My robes gave me the ability to bypass the system’s built-in security measures and access any OASIS user’s private account information, including their true identity and real-world address. But despite my curiosity, I’d never accessed L0hengrin’s account. Not because doing so would violate GSS company policy and several federal laws. That had never stopped me in the past. I told myself that I was respecting her privacy—but really I was just worried that learning L0hengrin’s true identity might ruin my enjoyment of her show, robbing me of one of the few pleasures I had in life that didn’t involve the ONI.
I reread her note several times, oscillating between skepticism and exhilaration. I knew the exact location she was talking about. I’d visited the Barnett residence in the Middletown simulation a few times during Halliday’s contest and found nothing of interest there. It was just an undecorated guest bedroom, because the Middletown simulation recreated Halliday’s hometown as it was in the fall of 1986, two years before Kira had moved there as a British exchange student during the 1988–89 school year. That was one reason I’d never considered Middletown a likely candidate for one of the “seven worlds where the Siren once played a role.” I’d also figured it was unlikely he would have chosen to hide one of the Seven Shards on the same planet he’d used as the location of the First Gate. But then again, it did have a certain symmetry to it. After all, that was where Halliday and Og and Kira all met. That was where it all began.
I closed L0hengrin’s message and weighed my options. There was really only one way to find out for certain whether she was telling the truth. I pulled up a three-dimensional map of the OASIS, then used my superuser HUD to pinpoint the current location of L0hengrin’s avatar. Just as I hoped, she was still on Middletown, in one of the 256 copies of Halliday’s hometown spread out across the planet’s surface.

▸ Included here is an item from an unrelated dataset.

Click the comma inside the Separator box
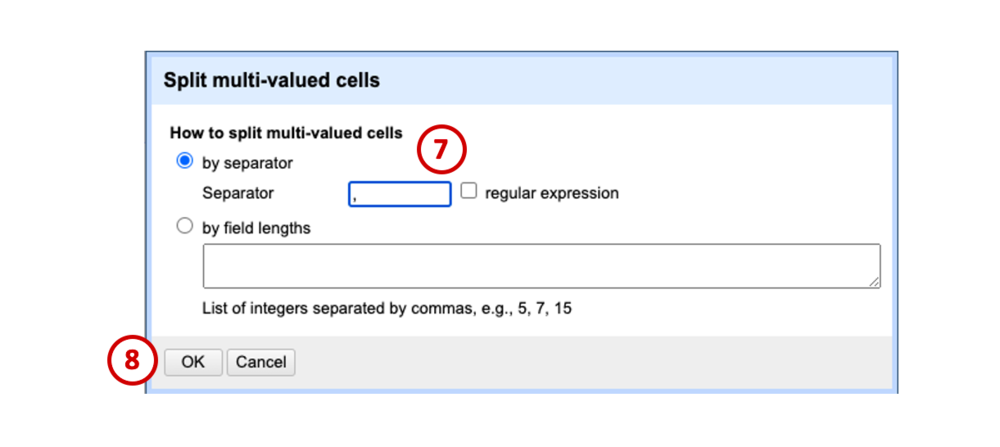The width and height of the screenshot is (1000, 447). pos(355,198)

I made my avatar invisible and undetectable, then teleported to her exact location.
If you attempted to teleport to a location inside the OASIS that was already occupied by an object or another avatar, the system would automatically adjust your arrival coordinates to the closest unoccupied location. When I finished rematerializing, I discovered that the system had placed me directly in front of L0hengrin’s avatar, which was currently in its female form. She was seated about a meter away, wearing her trademark Legend of Billie Jean attire. A baggy pair of men’s trousers tucked into a pair of cowboy boots, with a sleeveless neon-colored wetsuit as her top.
She didn’t notice my arrival, because my avatar was invisible. Her eyes were also closed, but that just meant she was “engaged” and currently had her attention focused elsewhere, like on a phone call or a private chatroom. L0hengrin would most likely still be monitoring her avatar’s view of this room via a small video-feed window in the corner of her HUD. Middletown was located in a PvP zone, making it a risky place to leave your avatar unattended.
I looked around and saw that we weren’t in Kira’s old bedroom at the Barnett residence. We were three blocks north of that location, in the world famous wood-paneled basement of Ogden Morrow’s childhood home. This was where Morrow, Halliday, and their close-knit group of friends spent most of their free time. They gathered here after school and on the weekends to escape to other worlds, via dozens of tabletop role-playing games. Og’s basement would also later serve as the first office of Gregarious Games, the company that Halliday and Morrow co-founded after high school, which evolved into Gregarious Simulation Systems a few decades later when they launched the OASIS.
In the real Middletown, Ohio, Og’s childhood home had been demolished decades ago to make room for a block of condominiums. But here in the OASIS, Halliday had recreated his best friend’s childhood home in loving detail, along with his own home and the rest of their hometown, using old maps, photographs, and video footage for reference.
Like everything else in the Middletown simulation, Og’s basement looked just like the real thing had back in the late 1980s. Vintage movie and comic-book posters covered the walls. Three beat-up couches were arranged in a U-shape in front of an old RCA television, which was half-buried by a Betamax VCR, a Pioneer Laserdisc player, and several different classic home videogame consoles.
On the other side of the room, a bunch of folding chairs were clustered around a scarred wooden table covered with multicolored polyhedral dice. A row of bookshelves lined the far wall, each crammed to capacity with role-playing-game supplements and back issues of Dragon magazine. Two ground-level windows looked out onto the Morrows’ backyard, where a fat orange sun hovered above the horizon, silhouetting a rusting swing set in the neighbor’s yard.